>> Begin Page

23 Cache Optimizations I

Dr A. P. Shanthi

The objectives of this module are to discuss the various factors that contribute to the average memory access time in a hierarchical memory system and discuss some of the techniques that can be adopted to improve the same.

The previous module discussed the need for a hierarchical memory system to meet the speed, capacity and cost requirements of the processor and how a cache memory can be used to hide the latency associated with the main memory access. We also looked at the various mapping policies and read / write policies adopted in cache memories.

Memory Access Time: In order to look at the performance of cache memories, we need to look at the average memory access time and the factors that will affect it. The average memory access time (AMAT) is defined as

AMAT = htc + (1 – h) (tm + tc), where tc in the second term is normally ignored.

>> End Page
>> Begin Dataset extract

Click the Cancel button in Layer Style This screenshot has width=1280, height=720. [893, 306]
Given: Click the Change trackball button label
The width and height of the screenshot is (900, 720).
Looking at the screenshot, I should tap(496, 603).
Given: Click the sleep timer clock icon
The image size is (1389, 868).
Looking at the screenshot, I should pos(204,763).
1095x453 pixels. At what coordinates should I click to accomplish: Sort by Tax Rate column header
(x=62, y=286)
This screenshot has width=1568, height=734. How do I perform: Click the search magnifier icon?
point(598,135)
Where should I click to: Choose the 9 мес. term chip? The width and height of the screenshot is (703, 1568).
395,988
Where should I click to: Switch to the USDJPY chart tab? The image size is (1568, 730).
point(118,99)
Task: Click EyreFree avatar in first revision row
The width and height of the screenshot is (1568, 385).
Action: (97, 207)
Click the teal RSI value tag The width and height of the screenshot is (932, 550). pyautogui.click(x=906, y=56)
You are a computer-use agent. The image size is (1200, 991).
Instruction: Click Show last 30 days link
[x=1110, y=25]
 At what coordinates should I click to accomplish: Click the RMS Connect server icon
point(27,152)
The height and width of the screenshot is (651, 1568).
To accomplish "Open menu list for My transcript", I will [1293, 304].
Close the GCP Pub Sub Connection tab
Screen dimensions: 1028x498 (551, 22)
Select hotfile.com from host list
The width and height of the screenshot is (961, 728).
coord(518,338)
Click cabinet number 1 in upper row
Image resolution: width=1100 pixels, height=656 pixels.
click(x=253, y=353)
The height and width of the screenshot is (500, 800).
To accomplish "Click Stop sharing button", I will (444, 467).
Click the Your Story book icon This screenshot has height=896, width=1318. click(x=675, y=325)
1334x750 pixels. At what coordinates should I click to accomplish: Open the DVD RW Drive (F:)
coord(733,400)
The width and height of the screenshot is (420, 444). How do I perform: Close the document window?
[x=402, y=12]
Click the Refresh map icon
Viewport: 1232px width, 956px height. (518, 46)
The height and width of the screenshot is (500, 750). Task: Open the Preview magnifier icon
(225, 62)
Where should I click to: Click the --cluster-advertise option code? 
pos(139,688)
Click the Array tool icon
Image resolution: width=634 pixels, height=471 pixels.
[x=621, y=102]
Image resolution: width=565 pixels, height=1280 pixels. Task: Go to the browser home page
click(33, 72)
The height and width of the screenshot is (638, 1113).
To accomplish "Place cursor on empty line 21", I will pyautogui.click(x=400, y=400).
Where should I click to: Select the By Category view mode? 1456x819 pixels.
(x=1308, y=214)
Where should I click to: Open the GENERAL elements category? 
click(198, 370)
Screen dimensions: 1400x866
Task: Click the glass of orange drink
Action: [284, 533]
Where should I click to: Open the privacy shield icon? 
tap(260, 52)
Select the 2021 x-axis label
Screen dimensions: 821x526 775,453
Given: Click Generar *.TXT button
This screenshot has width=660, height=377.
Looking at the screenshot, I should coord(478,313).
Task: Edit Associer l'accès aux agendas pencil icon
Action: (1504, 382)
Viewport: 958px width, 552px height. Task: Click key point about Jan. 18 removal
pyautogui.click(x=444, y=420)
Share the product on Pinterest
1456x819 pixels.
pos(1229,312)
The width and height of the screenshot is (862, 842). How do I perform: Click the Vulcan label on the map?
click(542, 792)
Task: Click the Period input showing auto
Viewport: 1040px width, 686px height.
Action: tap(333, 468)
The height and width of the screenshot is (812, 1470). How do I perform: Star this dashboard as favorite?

>> End Dataset extract

Requests>
A) Which processor requirements does the cache optimizations text say a hierarchical memory system is needed to meet?
B) Can you write out everything in the cache optimizations text from "The previous module" down to "in cache memories."?

Per-task outputs>
A) Speed, capacity and cost.

B)
The previous module discussed the need for a hierarchical memory system to meet the speed, capacity and cost requirements of the processor and how a cache memory can be used to hide the latency associated with the main memory access. We also looked at the various mapping policies and read / write policies adopted in cache memories.